12. Recommendation and Reasons
The PBAC recommended the listing of posaconazole on the grounds of high but acceptable
cost-effectiveness compared to a suite of salvage therapies.
The PBAC accepted there is a clinical need for posaconazole as a salvage treatment in the treatment of life-threatening fungal infections. The PBAC noted posaconazole was not TGA registered for the treatment of candidiasis, and considered there was potential for use outside of the recommended restriction. There was also uncertainty associated with the incremental cost-effectiveness ratio. Therefore, the PBAC recommended that a price volume agreement be implemented.

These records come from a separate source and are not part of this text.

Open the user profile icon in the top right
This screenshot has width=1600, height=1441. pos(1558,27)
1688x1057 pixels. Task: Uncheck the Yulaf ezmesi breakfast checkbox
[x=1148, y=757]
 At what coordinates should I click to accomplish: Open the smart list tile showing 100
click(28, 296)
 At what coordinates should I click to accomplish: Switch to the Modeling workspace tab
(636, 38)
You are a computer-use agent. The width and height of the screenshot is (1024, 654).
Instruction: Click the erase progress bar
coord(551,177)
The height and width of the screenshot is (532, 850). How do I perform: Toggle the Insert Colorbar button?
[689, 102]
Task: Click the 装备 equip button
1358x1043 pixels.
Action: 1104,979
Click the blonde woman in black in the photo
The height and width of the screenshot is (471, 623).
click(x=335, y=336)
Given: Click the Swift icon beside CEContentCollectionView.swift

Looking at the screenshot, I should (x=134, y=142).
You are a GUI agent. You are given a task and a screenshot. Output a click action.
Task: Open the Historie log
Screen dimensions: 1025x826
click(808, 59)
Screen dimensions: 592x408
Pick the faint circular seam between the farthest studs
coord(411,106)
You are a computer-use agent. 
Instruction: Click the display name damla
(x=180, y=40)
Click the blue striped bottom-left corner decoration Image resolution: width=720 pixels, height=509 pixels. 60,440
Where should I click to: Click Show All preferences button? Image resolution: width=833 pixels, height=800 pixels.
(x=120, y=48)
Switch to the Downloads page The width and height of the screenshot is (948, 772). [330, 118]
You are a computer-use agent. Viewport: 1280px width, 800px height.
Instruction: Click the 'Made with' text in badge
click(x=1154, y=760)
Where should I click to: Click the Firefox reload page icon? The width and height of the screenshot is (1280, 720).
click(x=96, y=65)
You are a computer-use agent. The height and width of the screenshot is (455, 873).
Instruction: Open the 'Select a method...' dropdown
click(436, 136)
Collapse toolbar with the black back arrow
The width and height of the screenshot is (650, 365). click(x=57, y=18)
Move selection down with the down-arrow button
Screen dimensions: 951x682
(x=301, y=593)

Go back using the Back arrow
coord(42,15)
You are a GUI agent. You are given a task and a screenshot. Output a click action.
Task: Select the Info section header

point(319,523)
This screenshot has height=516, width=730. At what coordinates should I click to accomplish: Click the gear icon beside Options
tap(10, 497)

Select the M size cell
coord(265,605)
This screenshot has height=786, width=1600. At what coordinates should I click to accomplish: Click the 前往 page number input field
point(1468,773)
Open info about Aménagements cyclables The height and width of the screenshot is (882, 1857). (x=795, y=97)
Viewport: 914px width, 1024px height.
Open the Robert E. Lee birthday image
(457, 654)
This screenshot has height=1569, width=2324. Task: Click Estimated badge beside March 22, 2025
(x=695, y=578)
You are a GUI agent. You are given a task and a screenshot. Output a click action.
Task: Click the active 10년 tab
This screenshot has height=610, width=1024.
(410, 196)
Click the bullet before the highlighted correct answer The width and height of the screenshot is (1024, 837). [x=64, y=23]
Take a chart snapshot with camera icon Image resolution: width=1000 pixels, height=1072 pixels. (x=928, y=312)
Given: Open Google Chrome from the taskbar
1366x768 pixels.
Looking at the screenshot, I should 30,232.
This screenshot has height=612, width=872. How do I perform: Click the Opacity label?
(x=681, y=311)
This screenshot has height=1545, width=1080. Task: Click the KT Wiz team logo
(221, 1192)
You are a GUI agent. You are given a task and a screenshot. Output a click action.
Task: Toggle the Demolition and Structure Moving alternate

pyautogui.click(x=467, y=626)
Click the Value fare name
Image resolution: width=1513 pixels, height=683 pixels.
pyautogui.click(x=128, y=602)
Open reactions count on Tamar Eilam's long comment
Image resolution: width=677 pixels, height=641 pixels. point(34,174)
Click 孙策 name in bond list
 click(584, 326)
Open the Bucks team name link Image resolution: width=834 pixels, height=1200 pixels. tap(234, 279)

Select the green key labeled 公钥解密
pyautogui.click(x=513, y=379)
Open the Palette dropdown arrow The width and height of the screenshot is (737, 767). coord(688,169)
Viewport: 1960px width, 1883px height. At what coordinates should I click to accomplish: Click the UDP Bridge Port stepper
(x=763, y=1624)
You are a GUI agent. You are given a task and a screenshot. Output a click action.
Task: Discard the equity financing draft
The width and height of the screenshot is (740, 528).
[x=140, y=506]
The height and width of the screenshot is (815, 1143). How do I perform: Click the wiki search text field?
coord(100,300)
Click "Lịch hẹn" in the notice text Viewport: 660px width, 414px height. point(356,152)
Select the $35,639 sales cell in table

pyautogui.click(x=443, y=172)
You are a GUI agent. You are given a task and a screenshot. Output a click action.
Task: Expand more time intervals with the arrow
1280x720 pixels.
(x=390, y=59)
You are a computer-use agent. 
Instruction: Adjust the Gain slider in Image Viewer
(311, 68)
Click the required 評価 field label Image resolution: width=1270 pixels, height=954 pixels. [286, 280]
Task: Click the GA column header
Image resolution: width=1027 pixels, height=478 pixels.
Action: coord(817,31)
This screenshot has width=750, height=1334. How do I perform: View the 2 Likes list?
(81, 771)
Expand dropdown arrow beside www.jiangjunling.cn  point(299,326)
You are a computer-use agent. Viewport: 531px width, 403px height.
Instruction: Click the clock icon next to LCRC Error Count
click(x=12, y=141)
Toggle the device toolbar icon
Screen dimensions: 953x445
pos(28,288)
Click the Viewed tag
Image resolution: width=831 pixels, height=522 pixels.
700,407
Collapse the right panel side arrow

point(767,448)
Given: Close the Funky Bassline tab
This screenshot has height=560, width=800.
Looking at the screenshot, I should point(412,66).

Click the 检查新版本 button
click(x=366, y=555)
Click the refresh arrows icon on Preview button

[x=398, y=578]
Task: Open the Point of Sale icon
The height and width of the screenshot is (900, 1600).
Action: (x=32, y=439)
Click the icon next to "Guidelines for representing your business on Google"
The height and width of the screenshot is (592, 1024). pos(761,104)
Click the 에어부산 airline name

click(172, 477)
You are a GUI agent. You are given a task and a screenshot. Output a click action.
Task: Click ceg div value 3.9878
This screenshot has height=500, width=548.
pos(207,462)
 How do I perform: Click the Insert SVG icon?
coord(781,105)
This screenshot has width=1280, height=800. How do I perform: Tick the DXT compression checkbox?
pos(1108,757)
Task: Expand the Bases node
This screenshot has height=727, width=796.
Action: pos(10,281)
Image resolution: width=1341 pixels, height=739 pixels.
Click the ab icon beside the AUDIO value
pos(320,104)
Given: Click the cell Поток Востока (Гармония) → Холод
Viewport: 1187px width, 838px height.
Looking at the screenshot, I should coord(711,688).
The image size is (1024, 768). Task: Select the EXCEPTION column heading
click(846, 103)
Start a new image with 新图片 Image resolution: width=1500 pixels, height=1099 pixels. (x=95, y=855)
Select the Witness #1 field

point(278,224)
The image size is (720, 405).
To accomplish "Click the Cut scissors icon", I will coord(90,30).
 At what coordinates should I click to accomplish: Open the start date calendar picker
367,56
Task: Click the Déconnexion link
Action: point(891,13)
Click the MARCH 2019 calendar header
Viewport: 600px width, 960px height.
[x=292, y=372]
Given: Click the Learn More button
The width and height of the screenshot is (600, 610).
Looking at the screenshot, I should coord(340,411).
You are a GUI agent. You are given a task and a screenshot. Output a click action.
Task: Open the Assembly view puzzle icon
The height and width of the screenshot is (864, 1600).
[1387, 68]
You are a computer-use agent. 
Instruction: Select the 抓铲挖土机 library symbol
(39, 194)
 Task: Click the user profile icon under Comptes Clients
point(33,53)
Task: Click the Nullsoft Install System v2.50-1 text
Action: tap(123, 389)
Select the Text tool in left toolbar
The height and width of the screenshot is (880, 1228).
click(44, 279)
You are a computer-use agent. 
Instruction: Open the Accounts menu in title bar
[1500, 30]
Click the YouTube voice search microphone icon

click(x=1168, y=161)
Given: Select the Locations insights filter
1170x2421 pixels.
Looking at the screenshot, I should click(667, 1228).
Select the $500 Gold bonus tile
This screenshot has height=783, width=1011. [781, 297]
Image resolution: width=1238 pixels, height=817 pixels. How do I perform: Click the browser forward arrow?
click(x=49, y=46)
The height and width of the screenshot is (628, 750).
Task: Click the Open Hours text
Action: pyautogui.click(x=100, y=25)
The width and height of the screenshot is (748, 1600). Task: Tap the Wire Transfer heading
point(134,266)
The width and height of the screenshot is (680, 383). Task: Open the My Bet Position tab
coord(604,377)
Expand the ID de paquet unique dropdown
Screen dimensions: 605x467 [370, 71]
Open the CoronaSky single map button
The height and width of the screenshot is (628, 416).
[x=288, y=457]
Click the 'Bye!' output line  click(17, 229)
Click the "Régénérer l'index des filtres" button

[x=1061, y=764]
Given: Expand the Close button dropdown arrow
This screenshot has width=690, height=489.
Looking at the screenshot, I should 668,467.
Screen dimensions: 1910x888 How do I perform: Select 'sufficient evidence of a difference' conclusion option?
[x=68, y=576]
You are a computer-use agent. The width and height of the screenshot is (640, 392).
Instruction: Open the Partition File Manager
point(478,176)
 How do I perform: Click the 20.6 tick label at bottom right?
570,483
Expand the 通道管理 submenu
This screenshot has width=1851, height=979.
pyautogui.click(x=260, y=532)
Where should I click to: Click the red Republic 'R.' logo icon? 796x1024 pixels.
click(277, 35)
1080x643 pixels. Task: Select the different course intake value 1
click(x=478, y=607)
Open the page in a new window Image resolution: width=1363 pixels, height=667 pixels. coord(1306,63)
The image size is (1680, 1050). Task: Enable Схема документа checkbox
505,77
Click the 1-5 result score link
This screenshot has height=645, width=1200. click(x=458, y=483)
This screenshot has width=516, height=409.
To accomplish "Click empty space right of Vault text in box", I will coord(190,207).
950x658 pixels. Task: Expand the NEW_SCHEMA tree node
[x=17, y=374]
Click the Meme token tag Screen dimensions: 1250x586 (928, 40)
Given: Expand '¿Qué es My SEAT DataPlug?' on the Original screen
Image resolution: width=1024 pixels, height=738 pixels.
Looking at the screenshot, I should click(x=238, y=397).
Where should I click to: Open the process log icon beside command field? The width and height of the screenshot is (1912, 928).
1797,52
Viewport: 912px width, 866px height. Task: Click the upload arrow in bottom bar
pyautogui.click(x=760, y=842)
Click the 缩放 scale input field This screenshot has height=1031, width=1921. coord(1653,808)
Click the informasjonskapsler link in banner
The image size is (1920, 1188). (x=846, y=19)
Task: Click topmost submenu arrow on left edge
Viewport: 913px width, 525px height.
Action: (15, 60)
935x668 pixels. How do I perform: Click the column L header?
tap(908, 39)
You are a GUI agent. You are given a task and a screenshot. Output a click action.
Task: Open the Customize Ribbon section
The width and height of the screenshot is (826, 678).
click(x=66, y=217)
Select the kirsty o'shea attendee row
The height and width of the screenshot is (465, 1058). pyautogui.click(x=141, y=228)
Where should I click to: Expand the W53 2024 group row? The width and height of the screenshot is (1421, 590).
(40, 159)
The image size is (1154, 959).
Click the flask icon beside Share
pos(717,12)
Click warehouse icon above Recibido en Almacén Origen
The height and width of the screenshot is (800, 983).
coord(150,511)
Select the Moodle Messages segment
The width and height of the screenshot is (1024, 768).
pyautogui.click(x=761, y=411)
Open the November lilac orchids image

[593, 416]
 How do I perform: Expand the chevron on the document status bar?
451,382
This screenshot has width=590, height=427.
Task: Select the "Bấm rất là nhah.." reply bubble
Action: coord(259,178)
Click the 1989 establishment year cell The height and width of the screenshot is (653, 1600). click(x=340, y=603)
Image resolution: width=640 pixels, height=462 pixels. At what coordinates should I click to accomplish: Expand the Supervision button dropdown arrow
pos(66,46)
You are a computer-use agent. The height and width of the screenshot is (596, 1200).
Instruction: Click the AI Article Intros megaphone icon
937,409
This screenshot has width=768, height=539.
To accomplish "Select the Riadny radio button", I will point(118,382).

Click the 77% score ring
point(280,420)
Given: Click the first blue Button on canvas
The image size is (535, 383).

The PBAC did not support listing on a cost-minimisation basis against voriconazole as the data are from single arm studies in which there are differences in the nature of the trials and no statistical analysis was conducted to account for possible confounding variables, and thus non-inferiority could not be excluded.
The PBAC recommended the 20 day safety net rule should not apply.
Posaconazole, oral suspension, 40 mg per mL, 105 mL
Restriction: Authority Required
Treatment of invasive aspergillosis in patients in patients 13 years or older intolerant to, or with disease refractory to, amphotericin B or itraconazole;
Treatment of fusariosis, zygomycosis, coccidioidomycosis, chromoblastomycosis and mycetoma in patients 13 years or older intolerant to, or with disease refractory to other therapy.
Maximum quantity: 1
13. Context for Decision
The PBAC helps decide whether and, if so, how medicines should be subsidised in Australia.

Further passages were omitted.